## begin Document extract

As for choosing the more specific locations once you have decided on a city, we have covered that in previous articles so I will not repeat here.

Why do cities’ property prices go up and rural regions’ property prices go down? The main reason is population. As society advances, people moved out from the rural areas to the cities, where there are more job and income opportunities. The government will also set policies to move people to the cities. That is because with consolidation, there is economies of scale.

Take for example China. China currently has a series of policies (which I will not go into details) to drive capable people to the cities. Supposed there are 10,000 people in a particular region in the city. There is only the need for 1 of each facility to serve the people, such as supermarket, school, car repair workshop, library etc. The rest of the people can engage in higher-order economic activities. That is why cities have tall fanciful skyscrapers and offices. New Zealand on the other hand, has people spread out all over the country. Supposed that in the same area size in New Zealand, there are only 500 people living in the area. You will still need the same facilities such a supermarket to support the population. But because they are so spread out, New Zealand now needs 20 supermarkets to serve the same 10,000 people. In our example, 20x more resources are needed to serve the same population. In each area there is nobody left to be employed in higher-order economic activities.

Hence, governments will attract the very best and capable of people to the capital and financial centres, locals and foreigners alike. An influx of population into the major cities and a drain of people from the rural areas will mean only one thing – prices of properties will be affected by demand and supply. A capable population in the major cities will also mean they command a higher salary, resulting in a higher spending power, which gives the potential for capital appreciation of our properties a boost.

Government Policy
As mentioned earlier, we do not go against the government. Hence it is important to know what are the policies the government are making. Knowing the housing policies is a must. But what about the non-housing policies which may impact housing? Immigration for example. The US and Singapore are immigration countries. These 2 countries actively source for talent from all over the world and are much more lenient in terms of immigration policies compared to Japan and Europe. When the government attracts people into the country, these people need a place to stay. Short stayers or the bottom workers will rent, while longer stayers who aim to make the country their future home will buy in the end. Either way this will drive up demand for housing, and it is likely that prices will rise.

Security, ie law and order, is also another policy we should be aware of. Only when there is law and order, will people be willing to set up shop in the country or city, to come and work, to invest and to make the place their home. In short, the country’s or city’s law enforcement gives people the confidence that their lives and possessions are protected by the system. Nobody will invest in a country where corruption is rampant and the women get raped without consequences. On the other hand, people will also be worried if the country executes every petty criminal and where every little thing is an offence. Take Singapore for example, while on the stricter side, has a generally more balanced approach when enforcing law and order. Women can run around at 0200h in the morning with little risks. Corruption is taken seriously. This gives not only the locals, but also the foreigners the confidence that this place is suitable to invest and put my money in. This will attract foreign funds and retain local money, and combined with its immigration policy, makes property investment a logical choice.

Other policies we can also consider will be its foreign affairs policies (how many friends or enemies it has), the national strength (rising up, declining or stagnant), the taxes (eg on capital gains) etc.

We have gone through the slightly more macro-views above. What about to those who has no choice but to buy a unit in their particular country and city? What are the more micro-views which they should consider?

Old Or New Unit
When buying houses, people often like to get a new unit. Nobody likes to use a second-hand item.

## end Document extract

# Problems to solve
1) According to the property investment excerpt, which two countries are described as immigration countries?
2) Reproduce word for word the passage of the property investment excerpt starting at "Government Policy" and ending at "prices will rise.".

## begin Source excerpt

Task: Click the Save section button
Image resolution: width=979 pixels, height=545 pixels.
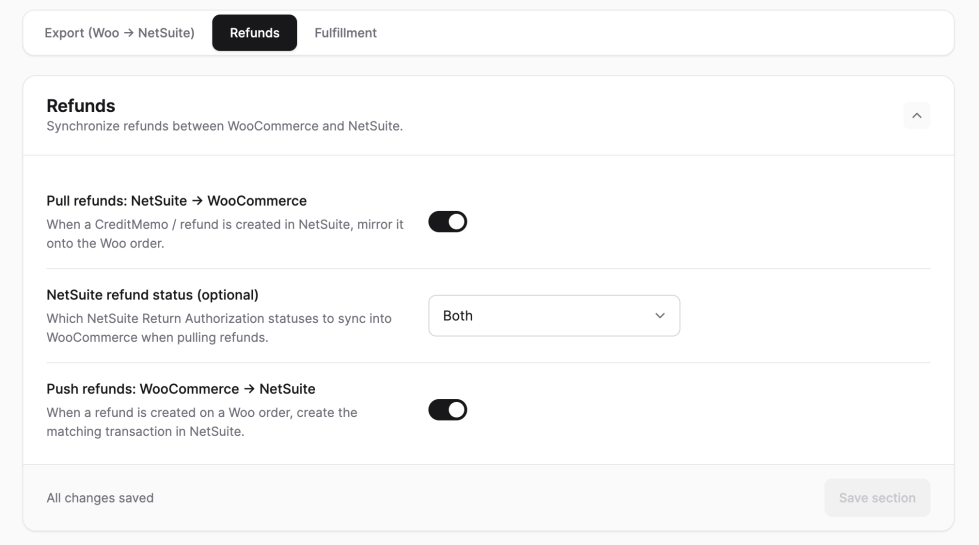Action: tap(877, 498)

## end Source excerpt

# Answers below
1) The US and Singapore.

2)
Government Policy
As mentioned earlier, we do not go against the government. Hence it is important to know what are the policies the government are making. Knowing the housing policies is a must. But what about the non-housing policies which may impact housing? Immigration for example. The US and Singapore are immigration countries. These 2 countries actively source for talent from all over the world and are much more lenient in terms of immigration policies compared to Japan and Europe. When the government attracts people into the country, these people need a place to stay. Short stayers or the bottom workers will rent, while longer stayers who aim to make the country their future home will buy in the end. Either way this will drive up demand for housing, and it is likely that prices will rise.